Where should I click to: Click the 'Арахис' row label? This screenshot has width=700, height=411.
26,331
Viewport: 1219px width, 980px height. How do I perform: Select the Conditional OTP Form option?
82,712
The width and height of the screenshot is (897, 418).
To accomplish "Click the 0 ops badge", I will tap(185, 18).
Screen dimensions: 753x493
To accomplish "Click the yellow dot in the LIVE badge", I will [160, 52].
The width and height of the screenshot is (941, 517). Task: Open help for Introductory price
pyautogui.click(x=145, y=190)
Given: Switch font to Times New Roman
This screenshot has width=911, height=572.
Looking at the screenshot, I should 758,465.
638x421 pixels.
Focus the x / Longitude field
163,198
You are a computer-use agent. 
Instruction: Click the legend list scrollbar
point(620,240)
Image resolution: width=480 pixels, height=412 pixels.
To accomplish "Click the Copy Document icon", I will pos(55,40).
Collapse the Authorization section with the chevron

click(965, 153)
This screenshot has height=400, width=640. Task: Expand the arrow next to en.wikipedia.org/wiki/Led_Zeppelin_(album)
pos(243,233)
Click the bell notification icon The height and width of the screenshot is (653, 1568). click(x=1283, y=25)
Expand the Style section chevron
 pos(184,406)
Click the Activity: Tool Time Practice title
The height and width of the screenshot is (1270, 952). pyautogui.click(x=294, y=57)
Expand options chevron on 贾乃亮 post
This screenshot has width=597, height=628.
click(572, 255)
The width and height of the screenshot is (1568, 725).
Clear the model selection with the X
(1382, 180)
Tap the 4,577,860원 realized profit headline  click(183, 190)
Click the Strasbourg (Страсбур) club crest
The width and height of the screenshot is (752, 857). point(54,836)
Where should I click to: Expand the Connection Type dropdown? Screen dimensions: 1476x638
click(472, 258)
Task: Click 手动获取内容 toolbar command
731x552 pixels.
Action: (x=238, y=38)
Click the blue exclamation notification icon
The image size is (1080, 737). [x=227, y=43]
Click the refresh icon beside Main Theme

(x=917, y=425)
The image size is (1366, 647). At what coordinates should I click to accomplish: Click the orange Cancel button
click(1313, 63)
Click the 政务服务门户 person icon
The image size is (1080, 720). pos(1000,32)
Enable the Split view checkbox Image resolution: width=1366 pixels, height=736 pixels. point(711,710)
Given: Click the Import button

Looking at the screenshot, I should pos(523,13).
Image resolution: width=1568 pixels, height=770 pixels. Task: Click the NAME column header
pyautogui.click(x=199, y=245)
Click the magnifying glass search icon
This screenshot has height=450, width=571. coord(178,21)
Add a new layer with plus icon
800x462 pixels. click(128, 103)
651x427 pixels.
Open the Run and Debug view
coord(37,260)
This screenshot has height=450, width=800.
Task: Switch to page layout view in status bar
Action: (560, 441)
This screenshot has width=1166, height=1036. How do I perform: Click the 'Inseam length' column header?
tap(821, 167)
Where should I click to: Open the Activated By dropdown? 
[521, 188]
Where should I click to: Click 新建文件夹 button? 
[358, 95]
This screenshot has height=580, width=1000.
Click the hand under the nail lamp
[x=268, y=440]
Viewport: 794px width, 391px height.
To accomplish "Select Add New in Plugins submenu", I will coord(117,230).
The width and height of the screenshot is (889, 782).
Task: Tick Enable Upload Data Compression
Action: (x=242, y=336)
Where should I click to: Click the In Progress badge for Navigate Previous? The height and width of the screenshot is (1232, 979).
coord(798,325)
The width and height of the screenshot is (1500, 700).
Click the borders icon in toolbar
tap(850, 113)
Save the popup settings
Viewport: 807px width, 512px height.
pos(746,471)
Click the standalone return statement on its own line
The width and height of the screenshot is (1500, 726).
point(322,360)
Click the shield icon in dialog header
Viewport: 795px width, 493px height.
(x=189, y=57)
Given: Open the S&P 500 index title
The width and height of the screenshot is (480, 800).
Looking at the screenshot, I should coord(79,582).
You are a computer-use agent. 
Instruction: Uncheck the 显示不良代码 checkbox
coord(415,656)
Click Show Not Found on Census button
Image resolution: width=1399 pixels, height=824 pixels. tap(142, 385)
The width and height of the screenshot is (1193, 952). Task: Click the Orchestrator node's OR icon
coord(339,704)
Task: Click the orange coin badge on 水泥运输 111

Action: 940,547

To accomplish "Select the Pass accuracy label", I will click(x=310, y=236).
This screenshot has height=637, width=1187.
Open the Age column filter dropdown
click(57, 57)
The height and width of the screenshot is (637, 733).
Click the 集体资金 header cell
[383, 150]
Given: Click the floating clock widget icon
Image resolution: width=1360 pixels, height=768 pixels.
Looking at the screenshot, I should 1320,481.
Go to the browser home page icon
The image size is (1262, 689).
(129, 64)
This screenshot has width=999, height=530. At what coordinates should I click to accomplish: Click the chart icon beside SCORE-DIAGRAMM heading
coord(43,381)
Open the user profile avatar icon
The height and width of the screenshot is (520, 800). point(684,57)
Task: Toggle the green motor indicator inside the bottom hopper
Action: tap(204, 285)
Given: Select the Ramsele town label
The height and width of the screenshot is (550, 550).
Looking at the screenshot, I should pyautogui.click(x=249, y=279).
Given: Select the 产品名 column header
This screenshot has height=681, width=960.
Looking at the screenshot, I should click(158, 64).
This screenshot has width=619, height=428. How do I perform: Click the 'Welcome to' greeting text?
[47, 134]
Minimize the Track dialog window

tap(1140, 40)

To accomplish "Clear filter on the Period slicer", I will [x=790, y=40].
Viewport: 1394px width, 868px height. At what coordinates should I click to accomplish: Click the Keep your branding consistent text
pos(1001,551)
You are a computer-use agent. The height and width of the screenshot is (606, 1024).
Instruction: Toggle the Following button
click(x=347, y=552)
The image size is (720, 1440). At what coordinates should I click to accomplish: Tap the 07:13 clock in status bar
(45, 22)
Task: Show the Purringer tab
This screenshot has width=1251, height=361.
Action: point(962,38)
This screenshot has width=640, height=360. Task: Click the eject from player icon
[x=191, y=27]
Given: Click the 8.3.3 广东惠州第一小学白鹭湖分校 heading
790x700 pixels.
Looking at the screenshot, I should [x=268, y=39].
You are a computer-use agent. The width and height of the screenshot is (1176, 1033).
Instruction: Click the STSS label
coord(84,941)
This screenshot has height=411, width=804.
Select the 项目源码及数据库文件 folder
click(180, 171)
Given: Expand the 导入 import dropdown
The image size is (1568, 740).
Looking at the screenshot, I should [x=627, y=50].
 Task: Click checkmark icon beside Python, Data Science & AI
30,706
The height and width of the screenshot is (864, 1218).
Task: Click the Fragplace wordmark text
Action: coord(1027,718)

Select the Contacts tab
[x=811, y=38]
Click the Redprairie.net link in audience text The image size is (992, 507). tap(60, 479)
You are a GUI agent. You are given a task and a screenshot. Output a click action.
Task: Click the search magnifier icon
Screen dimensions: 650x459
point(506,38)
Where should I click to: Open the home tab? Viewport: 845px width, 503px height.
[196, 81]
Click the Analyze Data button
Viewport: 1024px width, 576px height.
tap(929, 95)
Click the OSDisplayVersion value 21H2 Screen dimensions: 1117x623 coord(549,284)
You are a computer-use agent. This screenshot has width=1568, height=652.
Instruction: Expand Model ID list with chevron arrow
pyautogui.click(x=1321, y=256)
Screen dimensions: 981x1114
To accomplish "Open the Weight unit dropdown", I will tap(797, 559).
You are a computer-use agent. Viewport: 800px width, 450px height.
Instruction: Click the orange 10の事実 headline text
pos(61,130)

| Your task |
Exactly as they appear, retype the lines from the start of the records through the line containing "Given: Switch font to Times New Roman".

| Answer below |
Where should I click to: Click the 'Арахис' row label? This screenshot has width=700, height=411.
26,331
Viewport: 1219px width, 980px height. How do I perform: Select the Conditional OTP Form option?
82,712
The width and height of the screenshot is (897, 418).
To accomplish "Click the 0 ops badge", I will tap(185, 18).
Screen dimensions: 753x493
To accomplish "Click the yellow dot in the LIVE badge", I will [160, 52].
The width and height of the screenshot is (941, 517). Task: Open help for Introductory price
pyautogui.click(x=145, y=190)
Given: Switch font to Times New Roman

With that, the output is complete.